Heinrich von Gagern (1799-1880) Wilhelm Heinrich August von Gagern was one of the most famous German liberals of 1848. He was not a political theorist but a practical politician. He had helped launch the national Burschenschaft movement in 1819 and led the liberal opposition group in Hesse-Darmstadt's Landtag in the early 1830s. During the crisis-ridden 1840s he tried to weld the regionally-fragmented liberal movement into a national political force -- though not a revolutionary one. Like most German liberals, Gagern feared that the princes' stubborn opposition to inevitable political change could provoke a violent and destructive revolution.

The main task of the liberal movement, in Gagern's view, was to persuade the princes to seize the initiative before that happened. Ideally, the princes themselves would form a German government and endow it with a legislative chamber elected by the German people to give it the proper national flavor. The delicate problem of multinational Austria might be solved by conceding preponderance to Prussia in heading up a union of non-Austrian German states, and associating an intact Austria with it in another, larger union. Thus Germany could unite with a minimum of political disruption and a maximum of consideration for the conservation of existing institutions.
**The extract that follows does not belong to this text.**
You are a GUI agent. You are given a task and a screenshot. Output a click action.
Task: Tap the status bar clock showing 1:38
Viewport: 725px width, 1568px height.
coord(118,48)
Gagern had many opportunities to promote these ideas when the revolutionary crisis finally arose. He participated in the assembly of moderates at Heppenheim in 1847. His Landtag motion of February 28, 1848, calling on the princes to form a provisional government received national attention. He was a member of the Heidelberg assembly of March, 1848, and of the subsequent pre-Parliament. He also briefly headed Hesse-Darmstadt's "March ministry." But his fame stems mostly from his service to the national cause as President of the Frankfurt Parliament (May 19 to December 16, 1848) and then as Minister-President of the German Provisional Government (December 17, 1848 to May 10, 1849) which it created.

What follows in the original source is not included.